Saved data entries

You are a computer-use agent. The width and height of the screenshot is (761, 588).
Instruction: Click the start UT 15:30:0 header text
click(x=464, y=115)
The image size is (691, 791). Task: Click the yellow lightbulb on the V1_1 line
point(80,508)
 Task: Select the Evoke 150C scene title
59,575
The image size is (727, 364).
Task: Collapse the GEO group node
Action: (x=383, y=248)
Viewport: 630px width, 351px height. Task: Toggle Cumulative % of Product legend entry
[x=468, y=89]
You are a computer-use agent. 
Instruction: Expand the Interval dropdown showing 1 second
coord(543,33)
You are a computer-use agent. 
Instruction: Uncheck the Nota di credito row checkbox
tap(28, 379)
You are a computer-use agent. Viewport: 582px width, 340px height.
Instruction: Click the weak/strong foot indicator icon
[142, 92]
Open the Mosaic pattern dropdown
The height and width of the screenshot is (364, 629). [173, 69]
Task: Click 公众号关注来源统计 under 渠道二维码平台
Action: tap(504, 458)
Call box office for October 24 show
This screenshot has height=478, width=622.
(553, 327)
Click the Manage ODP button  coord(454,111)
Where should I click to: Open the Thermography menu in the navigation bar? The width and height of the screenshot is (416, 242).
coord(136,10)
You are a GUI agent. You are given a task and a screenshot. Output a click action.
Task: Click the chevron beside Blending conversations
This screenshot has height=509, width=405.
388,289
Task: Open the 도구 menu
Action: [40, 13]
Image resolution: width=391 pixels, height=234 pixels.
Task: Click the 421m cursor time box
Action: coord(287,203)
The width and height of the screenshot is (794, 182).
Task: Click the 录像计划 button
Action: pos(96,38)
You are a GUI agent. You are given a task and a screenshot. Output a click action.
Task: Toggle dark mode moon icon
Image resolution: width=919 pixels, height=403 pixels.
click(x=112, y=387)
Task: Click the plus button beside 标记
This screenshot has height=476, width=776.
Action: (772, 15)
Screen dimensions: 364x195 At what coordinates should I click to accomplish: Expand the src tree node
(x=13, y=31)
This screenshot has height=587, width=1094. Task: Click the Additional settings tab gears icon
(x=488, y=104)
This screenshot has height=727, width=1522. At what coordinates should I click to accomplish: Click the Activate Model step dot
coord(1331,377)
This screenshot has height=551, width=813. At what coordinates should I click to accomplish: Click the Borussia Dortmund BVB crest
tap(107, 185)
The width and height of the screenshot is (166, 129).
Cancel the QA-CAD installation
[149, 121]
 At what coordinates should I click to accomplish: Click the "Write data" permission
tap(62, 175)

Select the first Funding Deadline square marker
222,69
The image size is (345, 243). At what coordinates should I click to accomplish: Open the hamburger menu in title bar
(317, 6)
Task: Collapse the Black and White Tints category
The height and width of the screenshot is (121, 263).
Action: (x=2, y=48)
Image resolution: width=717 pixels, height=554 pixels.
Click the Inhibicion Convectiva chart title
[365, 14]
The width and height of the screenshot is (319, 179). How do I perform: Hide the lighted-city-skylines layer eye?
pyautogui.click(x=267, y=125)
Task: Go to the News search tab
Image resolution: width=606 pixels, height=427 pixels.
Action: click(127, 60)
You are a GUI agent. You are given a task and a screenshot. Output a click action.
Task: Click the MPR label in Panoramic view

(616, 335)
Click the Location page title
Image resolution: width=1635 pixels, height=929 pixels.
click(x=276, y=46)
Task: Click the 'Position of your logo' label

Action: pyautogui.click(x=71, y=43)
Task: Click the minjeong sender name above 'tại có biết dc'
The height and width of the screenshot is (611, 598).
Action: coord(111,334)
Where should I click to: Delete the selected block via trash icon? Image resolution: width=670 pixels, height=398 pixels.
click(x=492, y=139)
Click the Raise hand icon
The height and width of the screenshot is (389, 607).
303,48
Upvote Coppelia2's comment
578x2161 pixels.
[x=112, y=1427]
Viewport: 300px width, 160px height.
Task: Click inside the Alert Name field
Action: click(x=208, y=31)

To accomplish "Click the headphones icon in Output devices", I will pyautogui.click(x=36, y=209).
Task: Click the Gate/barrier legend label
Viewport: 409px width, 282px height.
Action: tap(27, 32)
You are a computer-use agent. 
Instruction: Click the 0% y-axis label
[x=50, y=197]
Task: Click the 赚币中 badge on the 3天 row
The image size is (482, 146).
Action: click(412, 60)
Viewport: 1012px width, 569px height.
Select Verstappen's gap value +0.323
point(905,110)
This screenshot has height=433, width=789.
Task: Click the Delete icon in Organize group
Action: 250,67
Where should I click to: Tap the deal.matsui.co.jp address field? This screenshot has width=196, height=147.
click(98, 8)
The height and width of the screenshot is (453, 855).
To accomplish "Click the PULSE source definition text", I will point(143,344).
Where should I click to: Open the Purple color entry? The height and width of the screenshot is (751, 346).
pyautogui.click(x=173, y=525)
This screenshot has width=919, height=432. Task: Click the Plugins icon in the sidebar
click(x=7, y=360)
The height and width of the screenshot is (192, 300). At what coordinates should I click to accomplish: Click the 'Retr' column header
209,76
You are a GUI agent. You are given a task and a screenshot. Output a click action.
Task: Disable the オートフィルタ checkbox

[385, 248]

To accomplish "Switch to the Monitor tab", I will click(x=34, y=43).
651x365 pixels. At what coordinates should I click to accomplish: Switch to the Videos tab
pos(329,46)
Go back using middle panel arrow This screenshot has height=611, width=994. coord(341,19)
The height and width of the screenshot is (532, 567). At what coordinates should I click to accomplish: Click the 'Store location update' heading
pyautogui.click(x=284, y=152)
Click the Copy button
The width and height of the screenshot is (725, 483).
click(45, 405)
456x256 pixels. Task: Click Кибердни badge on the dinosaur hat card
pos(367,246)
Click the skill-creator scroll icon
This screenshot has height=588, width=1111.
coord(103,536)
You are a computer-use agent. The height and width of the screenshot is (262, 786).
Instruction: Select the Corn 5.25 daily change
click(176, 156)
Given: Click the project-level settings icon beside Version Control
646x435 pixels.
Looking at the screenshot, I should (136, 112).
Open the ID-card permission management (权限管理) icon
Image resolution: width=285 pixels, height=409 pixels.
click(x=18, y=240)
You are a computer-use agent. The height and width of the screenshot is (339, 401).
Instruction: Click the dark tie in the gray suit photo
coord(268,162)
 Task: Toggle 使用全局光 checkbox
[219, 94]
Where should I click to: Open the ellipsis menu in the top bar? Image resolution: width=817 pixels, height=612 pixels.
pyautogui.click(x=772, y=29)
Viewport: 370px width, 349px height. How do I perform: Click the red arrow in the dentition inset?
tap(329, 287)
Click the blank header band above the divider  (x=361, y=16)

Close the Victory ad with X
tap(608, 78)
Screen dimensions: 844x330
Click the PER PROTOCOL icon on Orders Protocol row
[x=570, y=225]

* Exercise requirements: All lines above from the one with "Click the Inhibicion Convectiva chart title" to the one with "Task: Click the minjeong", inclusive, should be copied exactly, and no other lines.

* Exercise answer:
Click the Inhibicion Convectiva chart title
[365, 14]
The width and height of the screenshot is (319, 179). How do I perform: Hide the lighted-city-skylines layer eye?
pyautogui.click(x=267, y=125)
Task: Go to the News search tab
Image resolution: width=606 pixels, height=427 pixels.
Action: click(127, 60)
You are a GUI agent. You are given a task and a screenshot. Output a click action.
Task: Click the MPR label in Panoramic view

(616, 335)
Click the Location page title
Image resolution: width=1635 pixels, height=929 pixels.
click(x=276, y=46)
Task: Click the 'Position of your logo' label

Action: pyautogui.click(x=71, y=43)
Task: Click the minjeong sender name above 'tại có biết dc'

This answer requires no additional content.